• [Material provided]
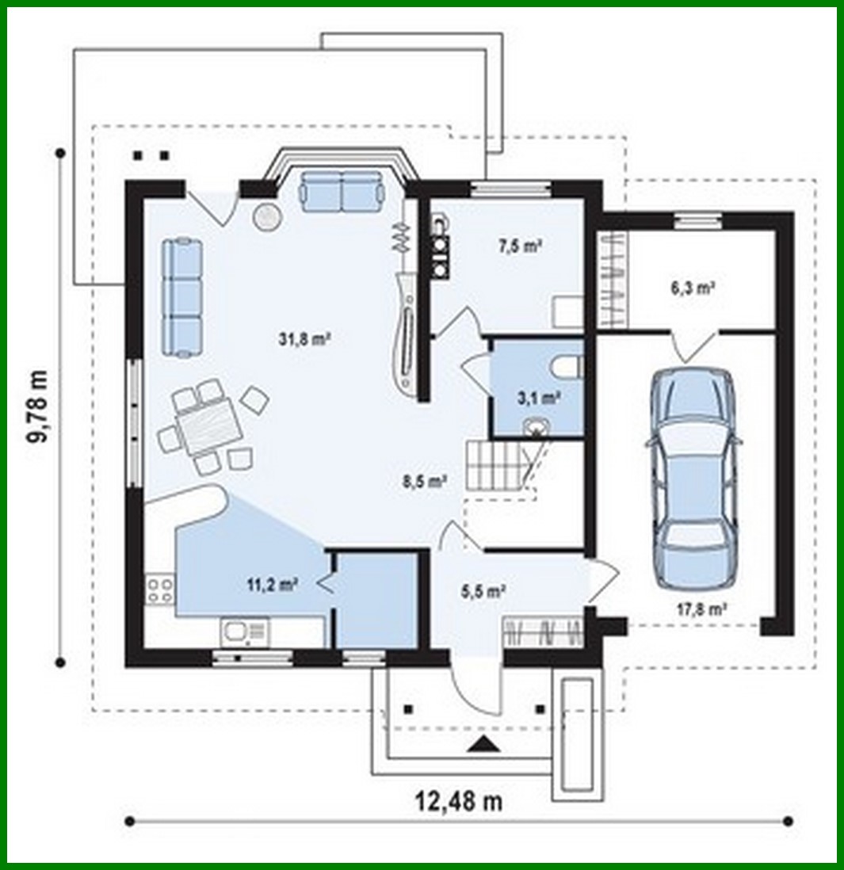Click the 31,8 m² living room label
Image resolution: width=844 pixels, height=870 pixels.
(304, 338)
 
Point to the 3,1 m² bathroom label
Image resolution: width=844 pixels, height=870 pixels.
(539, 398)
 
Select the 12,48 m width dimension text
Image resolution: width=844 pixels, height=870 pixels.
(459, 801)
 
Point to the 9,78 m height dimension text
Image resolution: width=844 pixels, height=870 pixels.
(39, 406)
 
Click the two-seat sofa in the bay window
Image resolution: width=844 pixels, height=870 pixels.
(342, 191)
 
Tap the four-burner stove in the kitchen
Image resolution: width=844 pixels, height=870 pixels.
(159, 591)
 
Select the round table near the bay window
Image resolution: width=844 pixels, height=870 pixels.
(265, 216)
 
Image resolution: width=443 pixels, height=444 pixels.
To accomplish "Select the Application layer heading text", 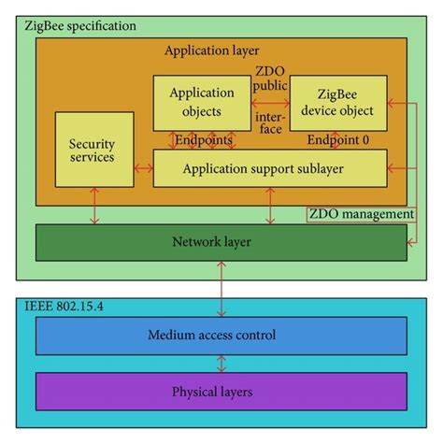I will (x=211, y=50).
==
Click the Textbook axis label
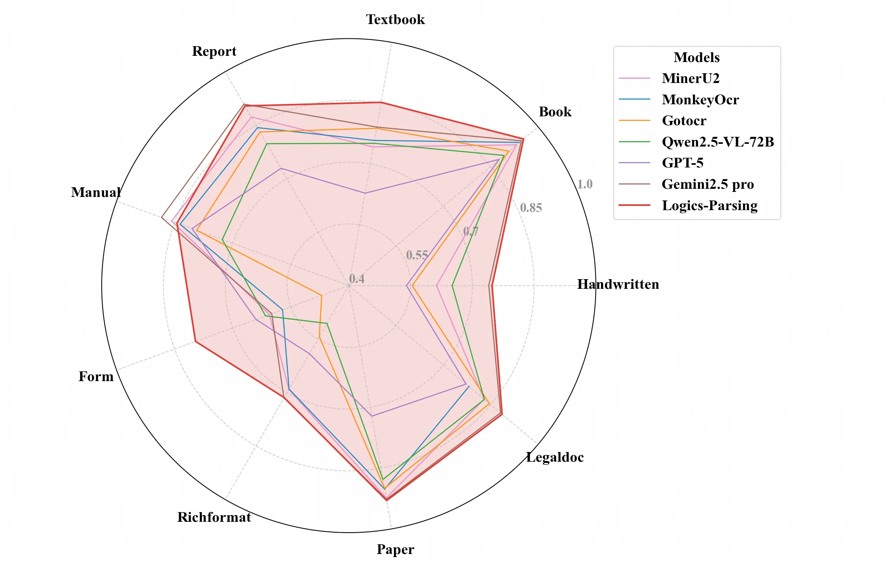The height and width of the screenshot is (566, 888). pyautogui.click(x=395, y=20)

• [Direction]
Reproduce the records between the line containing "Click the Textbook axis label" and the line containing "The height and", inclusive, substituting "Reference" for "Textbook" and leaving everything else unchanged. Omit the pictures from your answer.

• [Response to this exercise]
Click the Reference axis label
The height and width of the screenshot is (566, 888). pyautogui.click(x=395, y=20)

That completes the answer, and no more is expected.